Rewrite the data from the line that contains "Find the location of a particular element. Image" through the line that contains "annotation: ≈ is", swapping "particular" for "specific" and leaving everything else as it is. Don't include the pictures.

START INPUT

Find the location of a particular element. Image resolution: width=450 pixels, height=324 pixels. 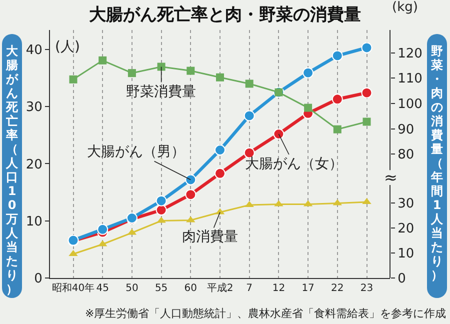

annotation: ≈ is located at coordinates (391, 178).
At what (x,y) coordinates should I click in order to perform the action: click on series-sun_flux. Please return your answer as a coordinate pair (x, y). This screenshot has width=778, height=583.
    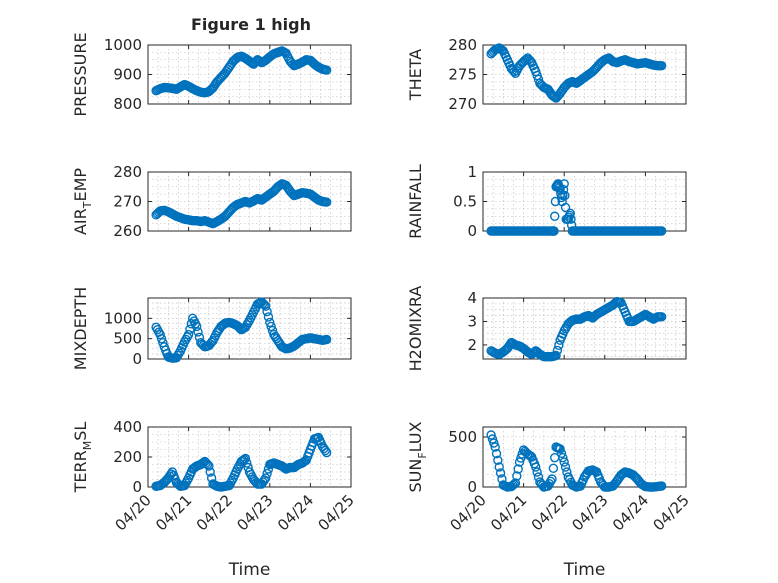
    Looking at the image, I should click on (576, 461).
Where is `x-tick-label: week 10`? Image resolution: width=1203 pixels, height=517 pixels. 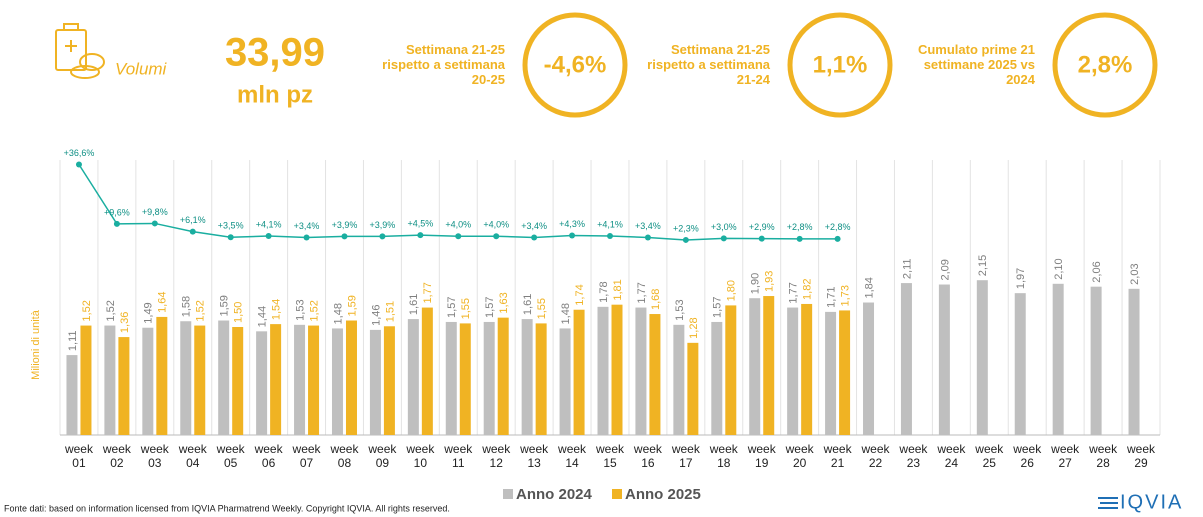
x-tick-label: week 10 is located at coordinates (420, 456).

END INPUT
START INPUT

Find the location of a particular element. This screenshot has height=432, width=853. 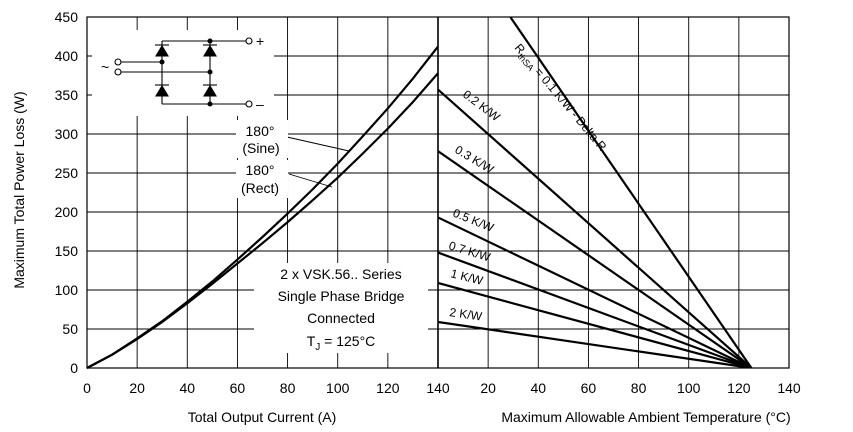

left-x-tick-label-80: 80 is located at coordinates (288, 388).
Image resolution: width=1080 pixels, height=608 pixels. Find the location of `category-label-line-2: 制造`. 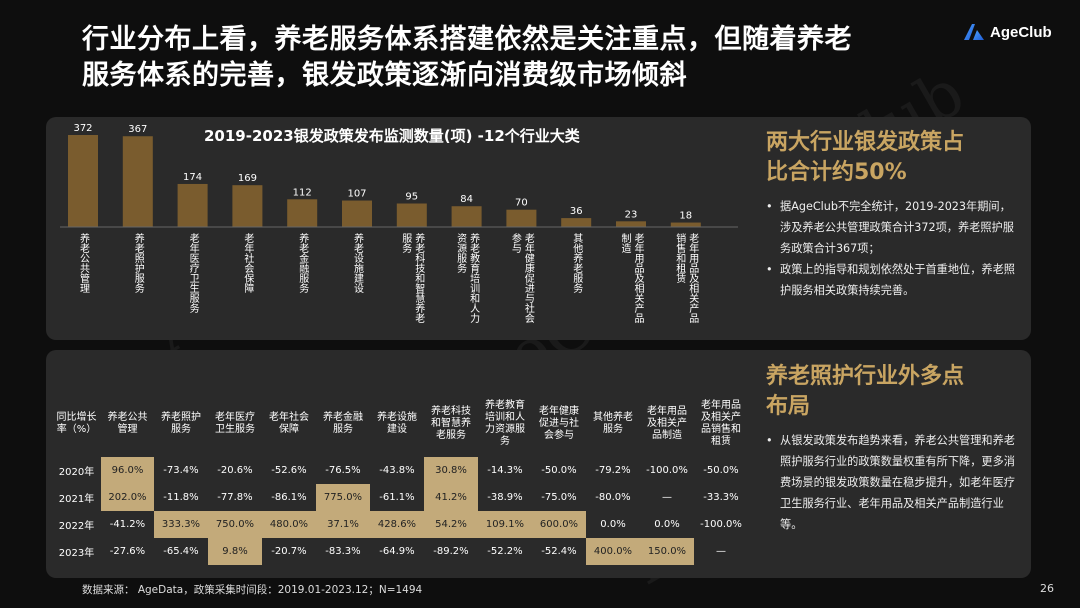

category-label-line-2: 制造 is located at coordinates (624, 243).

END INPUT
START INPUT

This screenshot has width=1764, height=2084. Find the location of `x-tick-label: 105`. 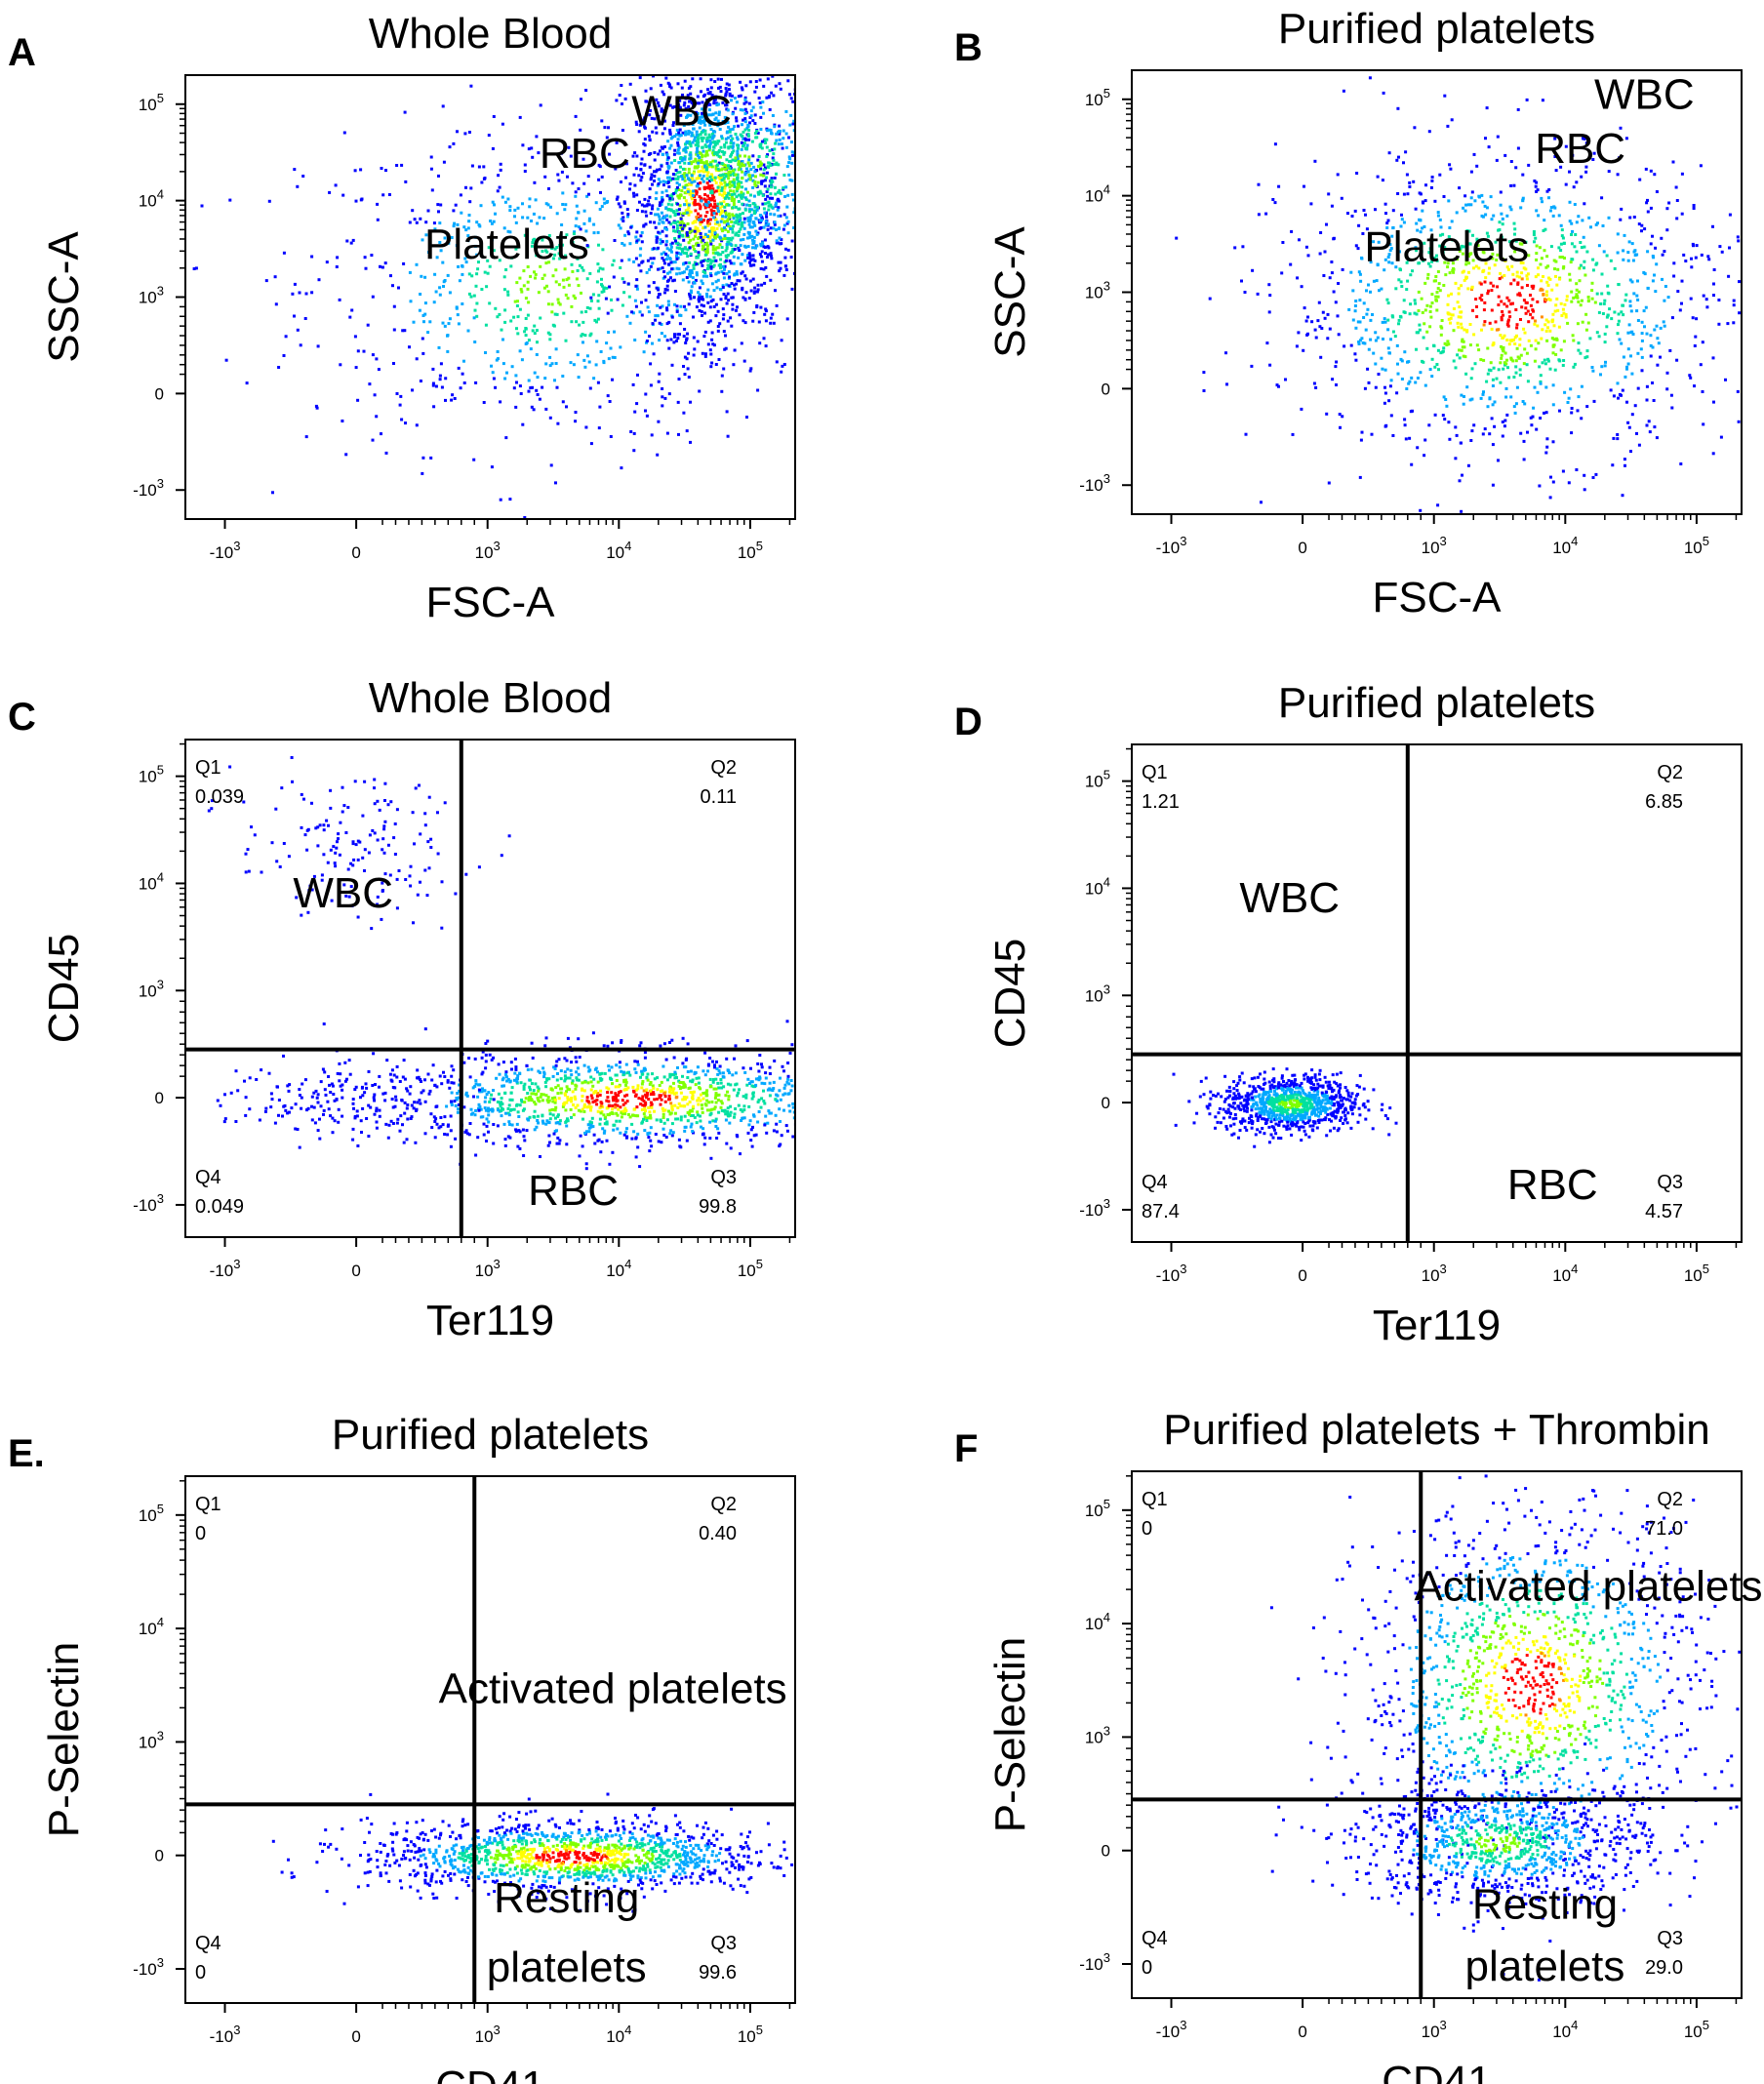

END INPUT

| SOLUTION BELOW |
Find the location of a specific element. Image resolution: width=450 pixels, height=324 pixels. 

annotation: ≈ is located at coordinates (391, 178).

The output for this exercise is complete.